> _Given information_
____________
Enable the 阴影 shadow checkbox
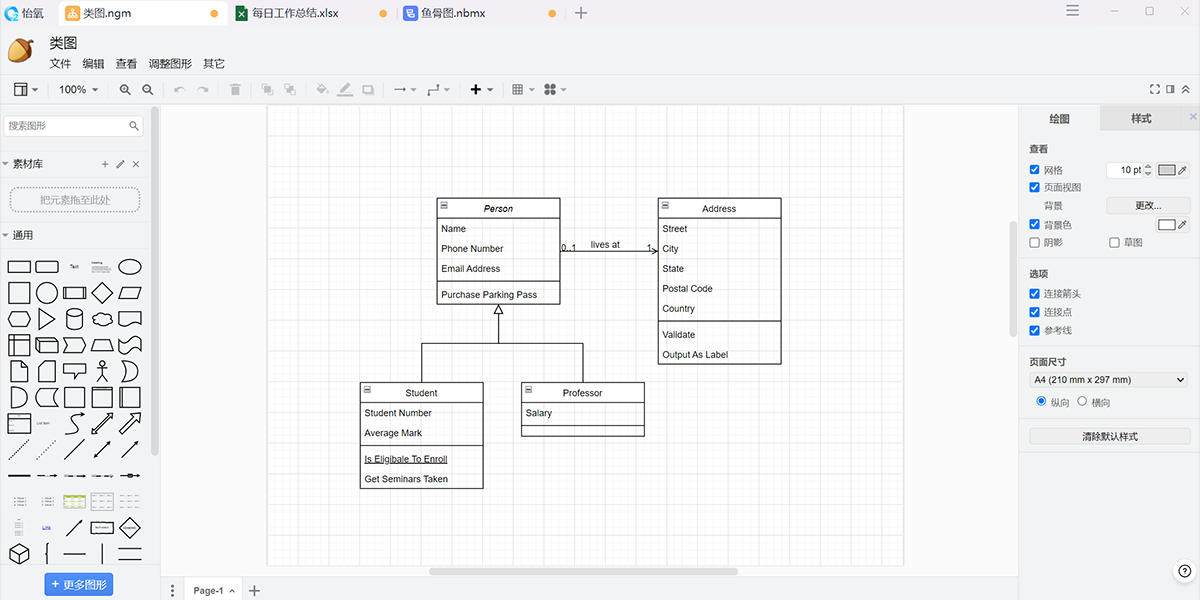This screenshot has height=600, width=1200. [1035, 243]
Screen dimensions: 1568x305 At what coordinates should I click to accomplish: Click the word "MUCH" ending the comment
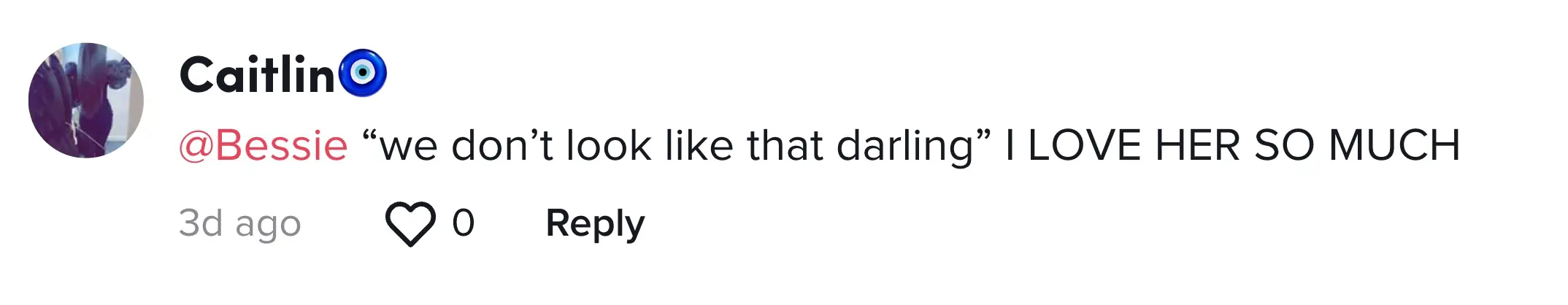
____________
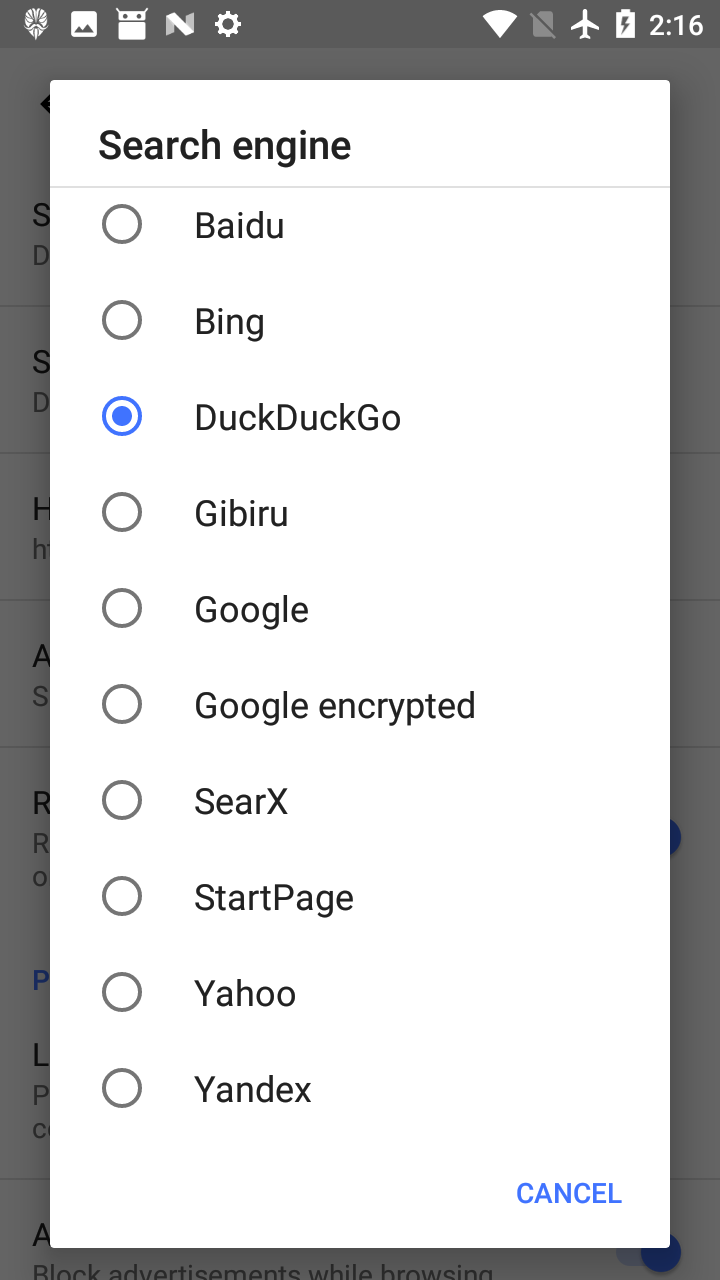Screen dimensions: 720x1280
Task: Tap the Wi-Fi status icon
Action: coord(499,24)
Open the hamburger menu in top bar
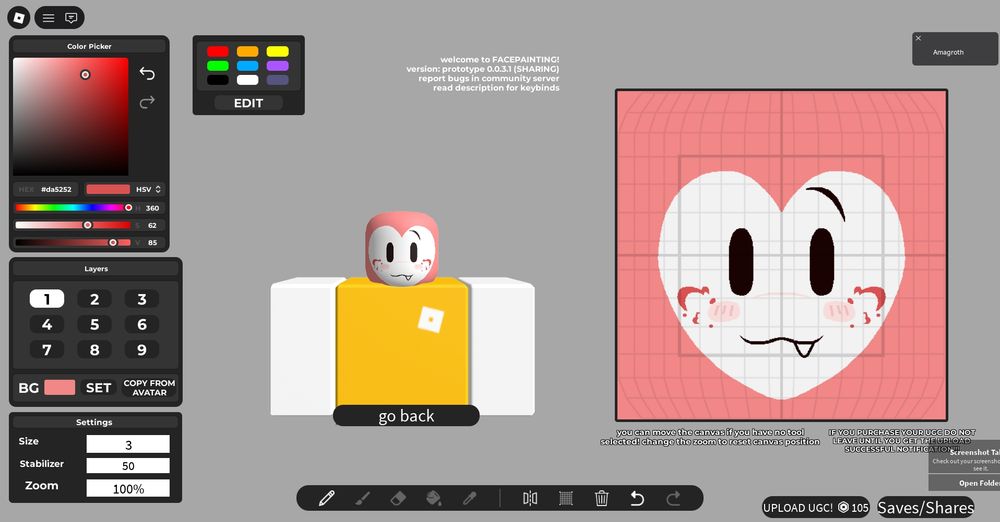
____________
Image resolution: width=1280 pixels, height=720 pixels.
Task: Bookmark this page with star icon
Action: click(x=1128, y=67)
____________
> _Task to complete_
Please repeat, exactly as written, the lines in the records above, starting with the one that has "Enable the 阴影 shadow checkbox" and going on through the one that has "Screen dimensions: 1568x305". Pictures are to be left out.

> _Answer to the problem_
Enable the 阴影 shadow checkbox
This screenshot has height=600, width=1200. [1035, 243]
Screen dimensions: 1568x305 At what coordinates should I click to accomplish: Click the word "MUCH" ending the comment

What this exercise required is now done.